Source information platform 640 includes one or more devices capable of receiving, generating, storing, processing, and/or providing information associated with automatically generating a summary or visualization of data, as described elsewhere herein. Source information platform 640 may include a communication device and/or a computing device. For example, source information platform 640 may include a database, a server, a database server, an application server, a client server, a web server, a host server, a proxy server, a virtual server (e.g., executing on computing hardware), a server in a cloud computing system, a device that includes computing hardware used in a cloud computing environment, or a similar type of device. Source information platform 640 may communicate with one or more other devices of environment 600, as described elsewhere herein.
The number and arrangement of devices and networks shown in FIG. 6 are provided as an example. In practice, there may be additional devices and/or networks, fewer devices and/or networks, different devices and/or networks, or differently arranged devices and/or networks than those shown in FIG. 6. Furthermore, two or more devices shown in FIG. 6 may be implemented within a single device, or a single device shown in FIG. 6 may be implemented as multiple, distributed devices.
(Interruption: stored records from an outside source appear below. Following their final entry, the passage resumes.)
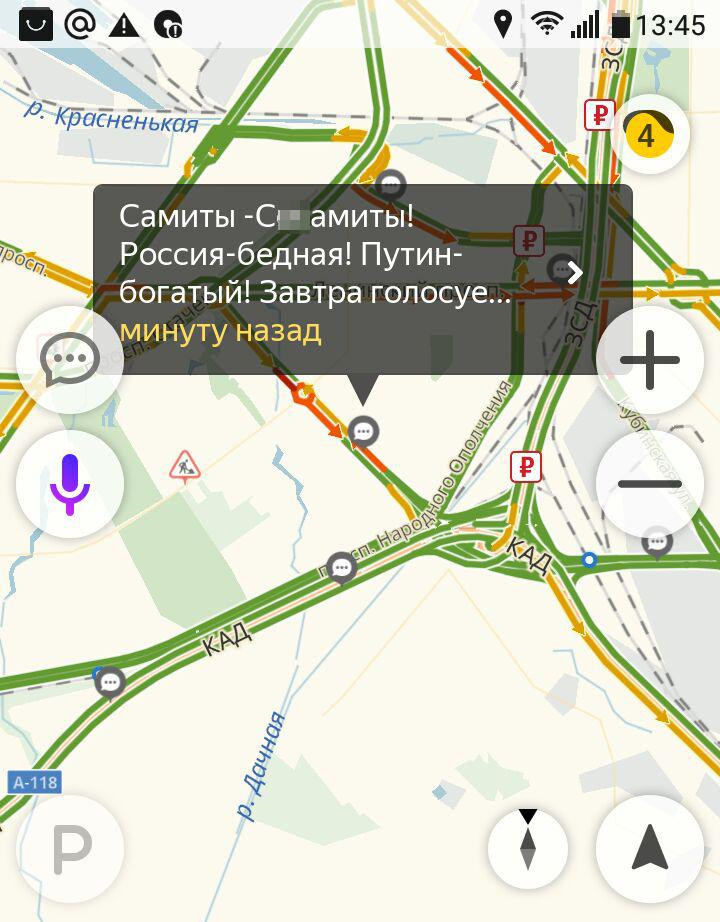Reset map orientation with the compass

tap(528, 848)
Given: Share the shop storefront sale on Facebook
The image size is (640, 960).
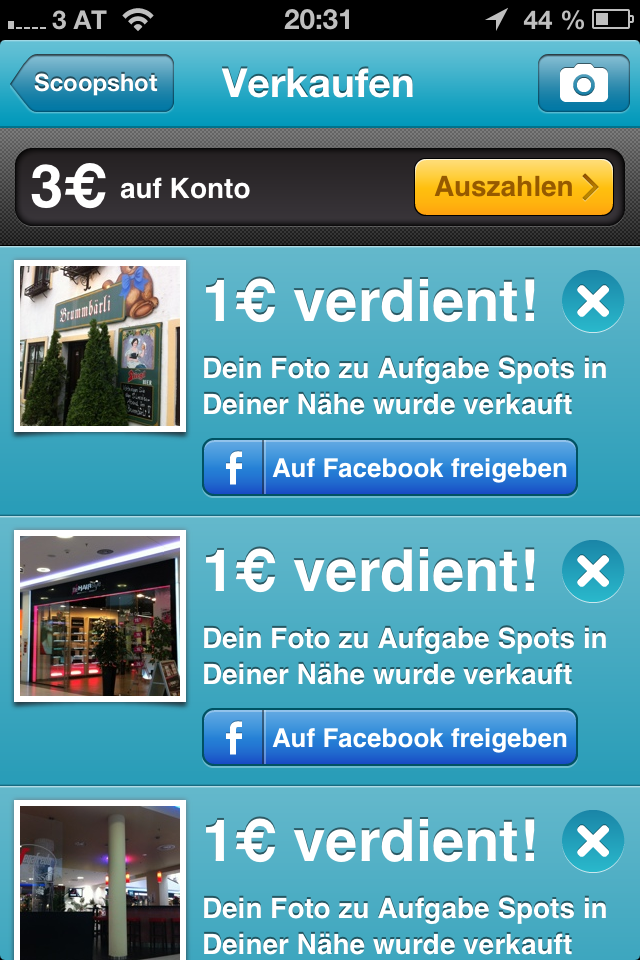Looking at the screenshot, I should pos(390,739).
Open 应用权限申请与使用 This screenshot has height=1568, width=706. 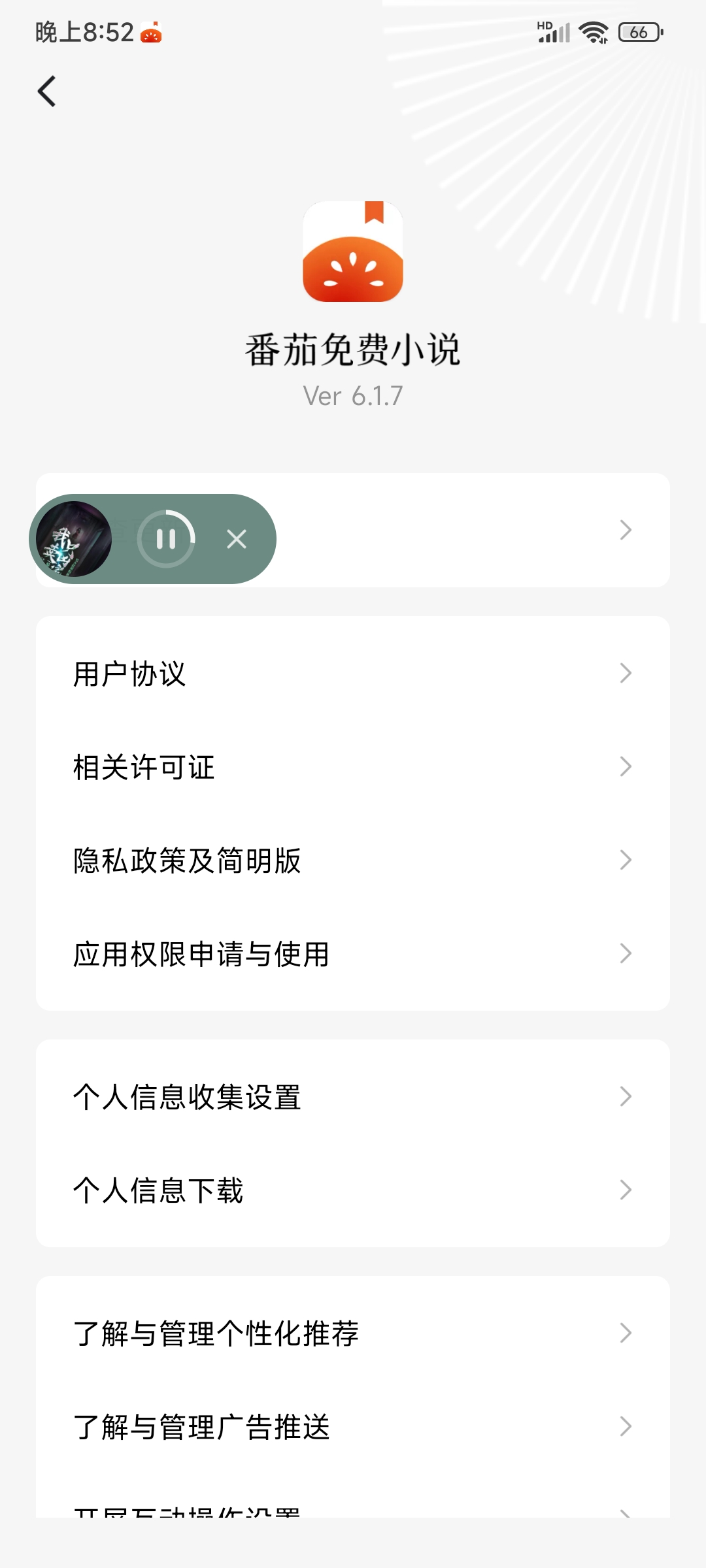pyautogui.click(x=353, y=954)
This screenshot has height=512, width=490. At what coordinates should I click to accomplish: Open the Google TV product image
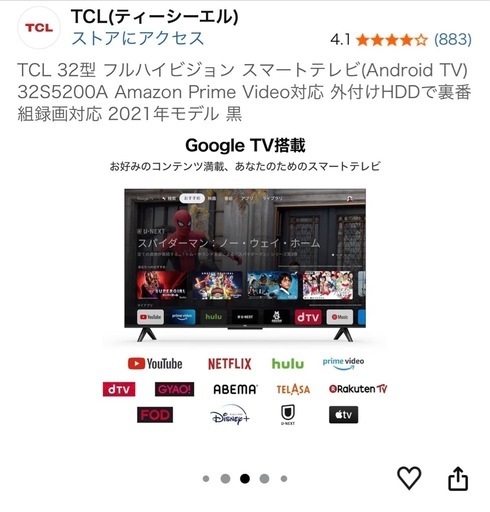[245, 281]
Additionally, or alternatively, a set of devices (e.g., one or more devices) of environment 600 may perform one or more functions described as being performed by another set of devices of environment 600.
FIG. 7 is a diagram of example components of a device 700, which may correspond to data monitoring system 601, user device 630, and/or source information platform 640. In some implementations, data monitoring system 601, user device 630, and/or source information platform 640 may include one or more devices 700 and/or one or more components of device 700. As shown in FIG. 7, device 700 may include a bus 710, a processor 720, a memory 730, a storage component 740, an input component 750, an output component 760, and a communication component 770.
Bus 710 includes a component that enables wired and/or wireless communication among the components of device 700. Processor 720 includes a central processing unit, a graphics processing unit, a microprocessor, a controller, a microcontroller, a digital signal processor, a field-programmable gate array, an application-specific integrated circuit, and/or another type of processing component. Processor 720 is implemented in hardware, firmware, or a combination of hardware and software. In some implementations, processor 720 includes one or more processors capable of being programmed to perform a function. Memory 730 includes a random access memory, a read only memory, and/or another type of memory (e.g., a flash memory, a magnetic memory, and/or an optical memory).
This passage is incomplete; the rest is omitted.